┌─ EXCERPT

As we all know artificial perfumes are a feature of modern
life. Usually they pass me by without notice but I had three recent encounters
which lingered. Not in my nostrils presumably, but somewhere in my
olfactory brain which can be a powerful memory stimulus.
Encounter the first occurred while we browsed through a shop
display of rugs. After a few minutes browsing a perfumed miasma with an orange
face drifted in our direction. The Perfumed One did try to assist us in rug
inspection but somehow our questions were never quite processed into helpful
answers on his part.
It was a strange, disconnected experience, as if the three of us were lost in a London fog with no visible landmarks and nothing to guide us but
a determination to be somewhere else. We soon acted on that determination, muttered
something and made for the car park, the air of which was comparatively fresh
in spite of all those alarming stories about our killer atmosphere. In our
experience killer atmospheres are to be found inside, not outside.
Encounter the second occurred at our local swimming baths
while we watched the grandkids at their swimming lessons. The spectator area
was rather crowded and I ended up sitting next to a young mother wearing rather
too much perfume. It wasn’t an unpleasant perfume and for all I know it was horribly
expensive but there was far too much of it. Not quite eye-watering but too
much. It may even have neutralised the atmospheric chlorine. Perhaps that was a
bonus.
Encounter the third was my new shower gel. I buy cheap
shower gel and even then I wait until it is on offer, so its perfume component
isn’t the most subtle. My latest purchase has a strong lavender aroma which I
quite like but it always reminds me of furniture polish, as if I’m polishing
myself in the shower. Oh well - if I ever have dreams about life as a gateleg
table I’ll know why.

└─

REQUIREMENT
In the piece about perfume encounters, why is the perfume in the writer's shower gel not very subtle? The items after this point are separate material with no connection to the piece above.

┌─ ENTRIES SHOWN

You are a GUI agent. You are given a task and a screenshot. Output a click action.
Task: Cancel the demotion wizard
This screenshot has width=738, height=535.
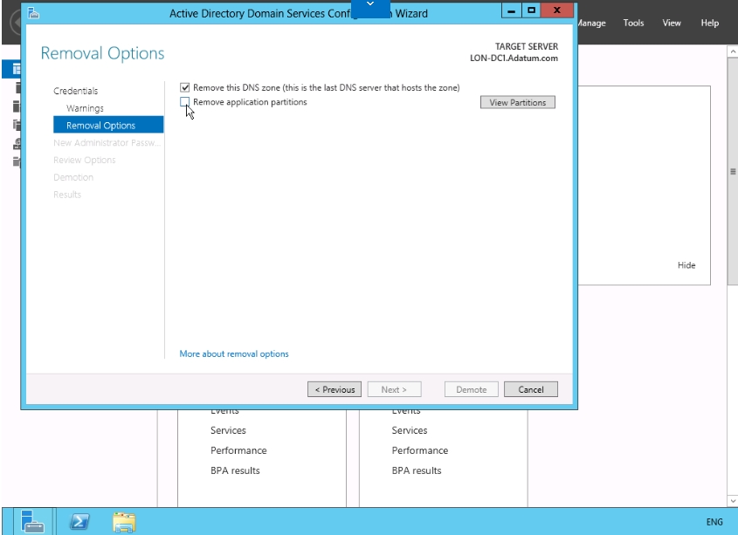coord(530,389)
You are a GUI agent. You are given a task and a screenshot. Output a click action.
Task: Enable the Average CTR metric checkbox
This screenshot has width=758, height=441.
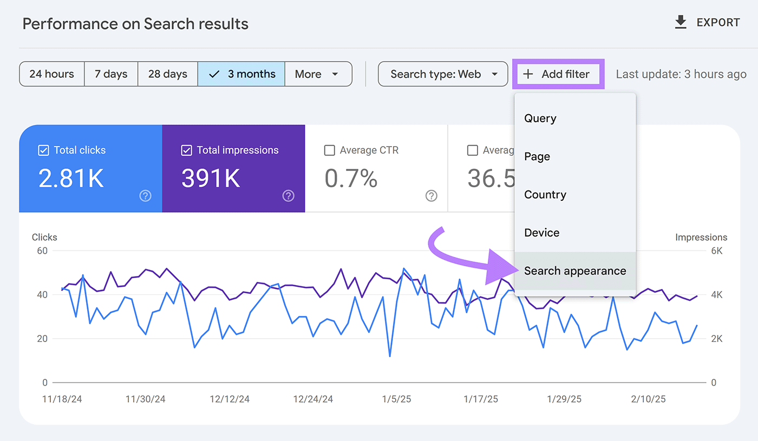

└─

ANSWER FOR THIS EXERCISE
The writer buys cheap shower gel and waits until it is on offer before buying it, so its perfume component is not the most subtle.